Dutch university hit with €175,000 fine after 2021 data breach

The Dutch Data Protection Authority (AP) has imposed a 175,000-euro fine on HAN University of Applied Sciences for breaching the General Data Protection Regulation, according to the AP. The probe was initiated following a 2021 hack that the university reported to the AP.

The Authority’s investigation found that HAN University of Applied Sciences had previously failed to implement adequate measures to safeguard the personal data of students, staff, and others. Through a web form, a hacker accessed HAN University’s web and database servers. The individual threatened to make personal data, including addresses, names, passwords, and citizen service numbers, public and unsuccessfully demanded ransom from the university.
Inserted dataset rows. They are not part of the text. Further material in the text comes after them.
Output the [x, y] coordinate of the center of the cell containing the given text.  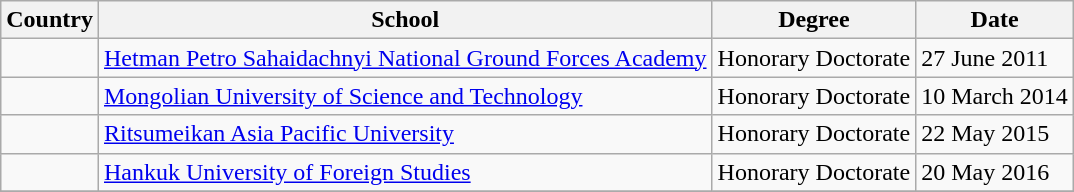
20 May 2016 [995, 172]
Hankuk University of Foreign Studies [405, 172]
Ritsumeikan Asia Pacific University [405, 134]
Date [995, 20]
Hetman Petro Sahaidachnyi National Ground Forces Academy [405, 58]
27 June 2011 [995, 58]
Degree [814, 20]
Country [50, 20]
Mongolian University of Science and Technology [405, 96]
School [405, 20]
22 May 2015 [995, 134]
10 March 2014 [995, 96]
Find where the given text appears and provide that cell's center as [x, y] coordinate. 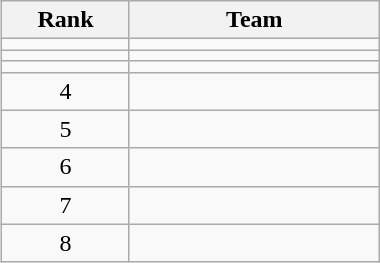
4 [66, 91]
7 [66, 205]
Team [254, 20]
8 [66, 243]
Rank [66, 20]
6 [66, 167]
5 [66, 129]
Locate the cell with the specified text and output its [X, Y] center coordinate. 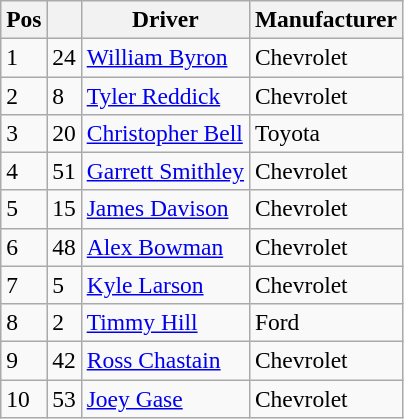
Joey Gase [165, 398]
William Byron [165, 57]
James Davison [165, 209]
1 [24, 57]
Tyler Reddick [165, 95]
Ross Chastain [165, 360]
3 [24, 133]
51 [64, 171]
Garrett Smithley [165, 171]
Manufacturer [326, 19]
20 [64, 133]
10 [24, 398]
Alex Bowman [165, 247]
24 [64, 57]
15 [64, 209]
48 [64, 247]
9 [24, 360]
Ford [326, 322]
Kyle Larson [165, 285]
Driver [165, 19]
7 [24, 285]
Timmy Hill [165, 322]
42 [64, 360]
Christopher Bell [165, 133]
Pos [24, 19]
4 [24, 171]
Toyota [326, 133]
6 [24, 247]
53 [64, 398]
Return the (x, y) coordinate for the center point of the cell that contains the specified text.  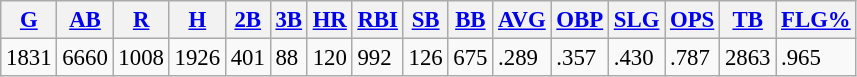
.289 (522, 58)
2B (248, 20)
OBP (580, 20)
992 (378, 58)
675 (470, 58)
SB (426, 20)
6660 (85, 58)
126 (426, 58)
1831 (29, 58)
OPS (692, 20)
88 (288, 58)
HR (330, 20)
SLG (636, 20)
RBI (378, 20)
2863 (748, 58)
.430 (636, 58)
R (141, 20)
.787 (692, 58)
1008 (141, 58)
BB (470, 20)
.357 (580, 58)
H (197, 20)
AVG (522, 20)
TB (748, 20)
401 (248, 58)
.965 (816, 58)
FLG% (816, 20)
3B (288, 20)
1926 (197, 58)
G (29, 20)
120 (330, 58)
AB (85, 20)
For the text-containing cell, return its midpoint in (x, y) coordinate format. 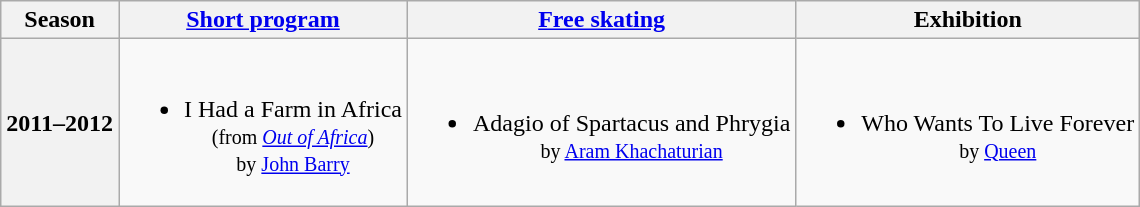
Adagio of Spartacus and Phrygia by Aram Khachaturian (601, 122)
Who Wants To Live Forever by Queen (968, 122)
2011–2012 (60, 122)
I Had a Farm in Africa (from Out of Africa) by John Barry (262, 122)
Exhibition (968, 20)
Season (60, 20)
Short program (262, 20)
Free skating (601, 20)
Return (x, y) of the center of cell containing provided text 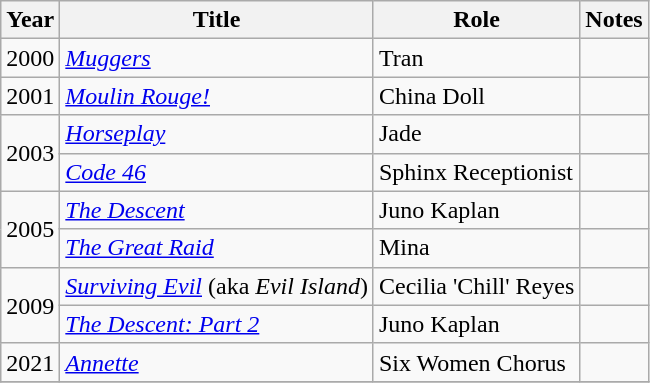
Muggers (217, 58)
Moulin Rouge! (217, 96)
2009 (30, 305)
Cecilia 'Chill' Reyes (476, 286)
Tran (476, 58)
2003 (30, 153)
2000 (30, 58)
Mina (476, 248)
Horseplay (217, 134)
China Doll (476, 96)
Role (476, 20)
Surviving Evil (aka Evil Island) (217, 286)
The Great Raid (217, 248)
2005 (30, 229)
The Descent: Part 2 (217, 324)
2001 (30, 96)
Annette (217, 362)
Notes (614, 20)
Title (217, 20)
The Descent (217, 210)
2021 (30, 362)
Six Women Chorus (476, 362)
Jade (476, 134)
Sphinx Receptionist (476, 172)
Code 46 (217, 172)
Year (30, 20)
Pinpoint the cell where the given text exists, returning its (X, Y) midpoint coordinate. 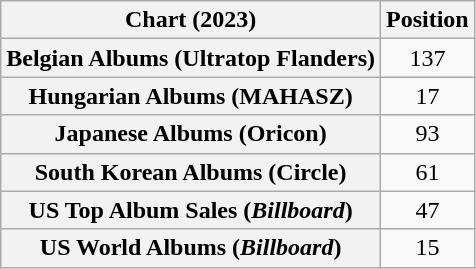
61 (428, 172)
47 (428, 210)
US Top Album Sales (Billboard) (191, 210)
Japanese Albums (Oricon) (191, 134)
Position (428, 20)
93 (428, 134)
Chart (2023) (191, 20)
Belgian Albums (Ultratop Flanders) (191, 58)
137 (428, 58)
15 (428, 248)
17 (428, 96)
South Korean Albums (Circle) (191, 172)
Hungarian Albums (MAHASZ) (191, 96)
US World Albums (Billboard) (191, 248)
Output the (x, y) coordinate of the center of the cell containing the given text.  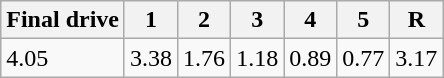
3.17 (416, 58)
2 (204, 20)
1.18 (258, 58)
3.38 (150, 58)
1.76 (204, 58)
0.89 (310, 58)
1 (150, 20)
Final drive (63, 20)
5 (364, 20)
0.77 (364, 58)
4 (310, 20)
4.05 (63, 58)
3 (258, 20)
R (416, 20)
Locate the cell with the specified text and output its (X, Y) center coordinate. 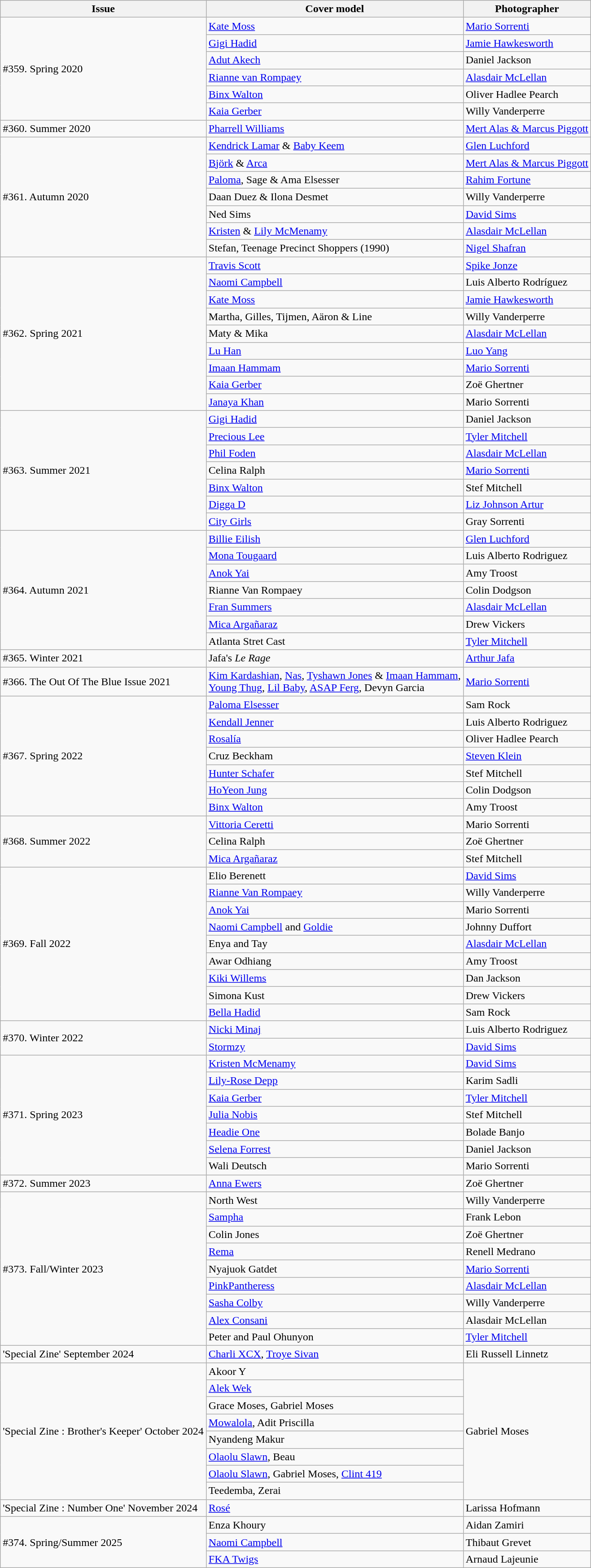
Larissa Hofmann (527, 1507)
Lu Han (335, 350)
Frank Lebon (527, 1217)
Alex Consani (335, 1319)
'Special Zine' September 2024 (103, 1353)
#369. Fall 2022 (103, 943)
#372. Summer 2023 (103, 1182)
Sampha (335, 1217)
Martha, Gilles, Tijmen, Aäron & Line (335, 316)
#362. Spring 2021 (103, 334)
Cruz Beckham (335, 755)
Daan Duez & Ilona Desmet (335, 197)
#366. The Out Of The Blue Issue 2021 (103, 681)
Kendall Jenner (335, 721)
Jafa's Le Rage (335, 658)
Maty & Mika (335, 333)
#360. Summer 2020 (103, 128)
Kristen McMenamy (335, 1063)
Arnaud Lajeunie (527, 1558)
Pharrell Williams (335, 128)
Stefan, Teenage Precinct Shoppers (1990) (335, 248)
#365. Winter 2021 (103, 658)
Enya and Tay (335, 943)
Travis Scott (335, 265)
Issue (103, 9)
Fran Summers (335, 607)
Janaya Khan (335, 402)
Olaolu Slawn, Gabriel Moses, Clint 419 (335, 1473)
Teedemba, Zerai (335, 1490)
Cover model (335, 9)
#367. Spring 2022 (103, 755)
#371. Spring 2023 (103, 1114)
Olaolu Slawn, Beau (335, 1456)
Billie Eilish (335, 538)
Nyajuok Gatdet (335, 1268)
Julia Nobis (335, 1114)
Nigel Shafran (527, 248)
Paloma, Sage & Ama Elsesser (335, 179)
Liz Johnson Artur (527, 504)
City Girls (335, 521)
HoYeon Jung (335, 790)
Eli Russell Linnetz (527, 1353)
Rosé (335, 1507)
Elio Berenett (335, 875)
Rosalía (335, 738)
Dan Jackson (527, 977)
#359. Spring 2020 (103, 69)
Steven Klein (527, 755)
Spike Jonze (527, 265)
Sasha Colby (335, 1302)
Vittoria Ceretti (335, 824)
Stormzy (335, 1046)
Luo Yang (527, 350)
Peter and Paul Ohunyon (335, 1336)
North West (335, 1200)
Thibaut Grevet (527, 1541)
Gray Sorrenti (527, 521)
Kiki Willems (335, 977)
Mowalola, Adit Priscilla (335, 1422)
Headie One (335, 1131)
Gabriel Moses (527, 1430)
Ned Sims (335, 214)
Photographer (527, 9)
Grace Moses, Gabriel Moses (335, 1405)
Hunter Schafer (335, 772)
Kim Kardashian, Nas, Tyshawn Jones & Imaan Hammam,Young Thug, Lil Baby, ASAP Ferg, Devyn Garcia (335, 681)
Karim Sadli (527, 1080)
Awar Odhiang (335, 960)
PinkPantheress (335, 1285)
Bella Hadid (335, 1011)
'Special Zine : Brother's Keeper' October 2024 (103, 1430)
'Special Zine : Number One' November 2024 (103, 1507)
Simona Kust (335, 994)
Wali Deutsch (335, 1165)
#374. Spring/Summer 2025 (103, 1541)
Colin Jones (335, 1234)
Anna Ewers (335, 1182)
Luis Alberto Rodríguez (527, 282)
Rianne van Rompaey (335, 77)
Johnny Duffort (527, 926)
#363. Summer 2021 (103, 470)
Nyandeng Makur (335, 1439)
Alek Wek (335, 1388)
Rema (335, 1251)
Kendrick Lamar & Baby Keem (335, 145)
Imaan Hammam (335, 368)
#364. Autumn 2021 (103, 590)
Mona Tougaard (335, 556)
Arthur Jafa (527, 658)
Lily-Rose Depp (335, 1080)
FKA Twigs (335, 1558)
#361. Autumn 2020 (103, 197)
Naomi Campbell and Goldie (335, 926)
Renell Medrano (527, 1251)
Atlanta Stret Cast (335, 641)
Selena Forrest (335, 1148)
#373. Fall/Winter 2023 (103, 1268)
Björk & Arca (335, 162)
Akoor Y (335, 1370)
Kristen & Lily McMenamy (335, 231)
#368. Summer 2022 (103, 841)
Rahim Fortune (527, 179)
Nicki Minaj (335, 1029)
Bolade Banjo (527, 1131)
#370. Winter 2022 (103, 1037)
Charli XCX, Troye Sivan (335, 1353)
Adut Akech (335, 60)
Precious Lee (335, 436)
Digga D (335, 504)
Enza Khoury (335, 1524)
Aidan Zamiri (527, 1524)
Phil Foden (335, 453)
Paloma Elsesser (335, 704)
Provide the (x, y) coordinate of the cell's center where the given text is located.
Local reports suggest that the leaked data might have been posted online after the university declined the hacker’s ransom demand, although the university noted that certain information, including passwords, was no longer active.

The university notified individuals whose information might have been exposed, sending emails with warnings and advice to stay vigilant against phishing, spam, and identity theft.

The affected individuals included not only current students and employees but also alumni and anyone who had previously used the web form to inquire about the university’s programs or events.

Several (former) students have pursued legal action, seeking compensation for the breach’s impact on their privacy and trust. In a 2023 case, a former student received approximately 300 euros in damages after personal information, including medical details, was made public.

The fine represents a settlement, and HAN University, with campuses in Arnhem and Nijmegen, does not plan to contest it, the AP said.

Following the incident, HAN said it had strengthened its information and privacy security measures, introducing enhanced monitoring, raising staff awareness of cyber threats, and placing greater emphasis on General Data Protection Regulation compliance.

HAN has also introduced positions, including a Chief Privacy Officer and additional privacy and security officers (FG, PO), to enhance the safeguarding of personal data across the institution.